QuickSight 計算フィールドを使って擬似的に UNION を実現してみた
QuickSight では 2025/8 現在、異なる 2 つのデータソースのデータセットを UNION で結合する方法がサポートされていません。
一方で、どうしても UNION 結合したい時もあります。
今回は、以下 QuickSight Community 記事にて計算フィールドを使って擬似的に UNION する方法があったためやってみます。
やってみた
以下 2 つのサンプルデータを準備します。
UserId,UserName
1-A,Gouki
1-B,Honda
UserId,UserName
1-C,Ryu
1-D,Mai
sample_data1.csv をアップロードし、QuickSight のデータセット編集画面を開きます。
その後、右上の「データを追加」より sample_data_2.csv をアップロードします。
アップロードしたら、sample_1 と sample_2 で全く何も一致しない列同士で FULL JOIN を実行します。

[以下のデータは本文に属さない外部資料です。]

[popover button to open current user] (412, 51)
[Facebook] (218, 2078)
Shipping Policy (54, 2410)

すると以下のように、sample_1 と sample_2 の合計 4 行がプレビューされます。
一方で、各行に null
があり UNION 結合になっていません。
上記画像の null を QuickSight の計算フィールドを使って削除し、縦結合を実現していきます。具体的には計算フィールドにて coalesce
関数を使用します。
coalesce
は 2 つ以上の引数を取り、Null ではない最初の引数を返す関数です。
例えば coalesce(A, B)
と書くと、A が Null でなければ(ちゃんと値が入っていれば)A を返し、A が Null ならば、その次の B を返すというものです。
詳細は下記ドキュメントをご参照ください。
UserId_NEW という名前の計算フィールドを追加します。計算式は以下のように指定します。
coalesce({UserId},{UserId[sample_data_2.csv]})
UserId_NEW カラムが追加されました。null はなく、縦結合が実現できています。
coalesce
を使うことで、sample_1 の UserId カラムと sample_2 の UserId カラムから null を除いた値を取得することができました。
同様の処理を UserName カラムに対しても行います。
計算フィールドで UserName_NEW の名前で、coalesce
関数を使用します。
coalesce({UserName},{UserName[sample_data_2.csv]})
すると以下の通り、sample_data_1 と sample_data_2 から UserName を抜き出して新規の列 UserName_NEW として定義できました。
あとは、既存のフィールドの横にある縦の 3 点リーダーから「フィールドを除外」を選び、前述の UserId_NEW, UserName_NEW 以外のフィールドを除外します。
すると以下の通り、sample_data_1 と sample_data_2 を UNION したデータを作ることができました。
終わりに
今回は QuickSight にて擬似的に UNION をする方法があったため、やってみました。計算フィールドの関数を使うことで実現ができることがわかって一安心です。一方で、今後は標準機能にて UNION が実装されるとより嬉しいですね。
なお、UNION については今回の方法以外にも Athena を利用する方法やそもそも QuickSight に読み込む前にスクリプト等で結合しておくなども別案としてあるかと思います。
以下公式ドキュメントやブログに実装のヒントとなる情報について記載されておりますため、こちらも適宜ご参照いただけますと幸いです。
複数の Amazon S3 ファイルに基づいてデータセットを作成する
・マニフェストを使用してファイルを結合する
・マニフェストを使用せずにファイルを統合する - マニフェストを使用せずにファイルを統合する - 複数のファイルを、マニフェスト内に個別にリスト化せずに、1 個に統合するときは、Athena を使用します。
・スクリプトを使用してファイルをインポートする前に添付する - ファイルをアップロードする前に、結合用に設計されたスクリプトを使用します。
...
複数の Amazon S3 ファイルに基づいてデータセットを作成する
複数のファイル(データ)を効率よく可視化するためには、Athena を経由して QuickSight に連携させる方法が一般的です。今回は S3 に保存した複数の CSV ファイルを QuickSight で可視化するまでの方法を検証し、その過程を備忘録としてまとめました。
また、QuickSight ではこんな機能があったらいいなについて、日本語で検索してもなかなか見つからない時があります。
その時は Google 英語検索や QuickSight Community 記事で探すと意外な解決法が見つかったりするため、ぜひお試しください。
本記事がどなたかのお役に立てば幸いです。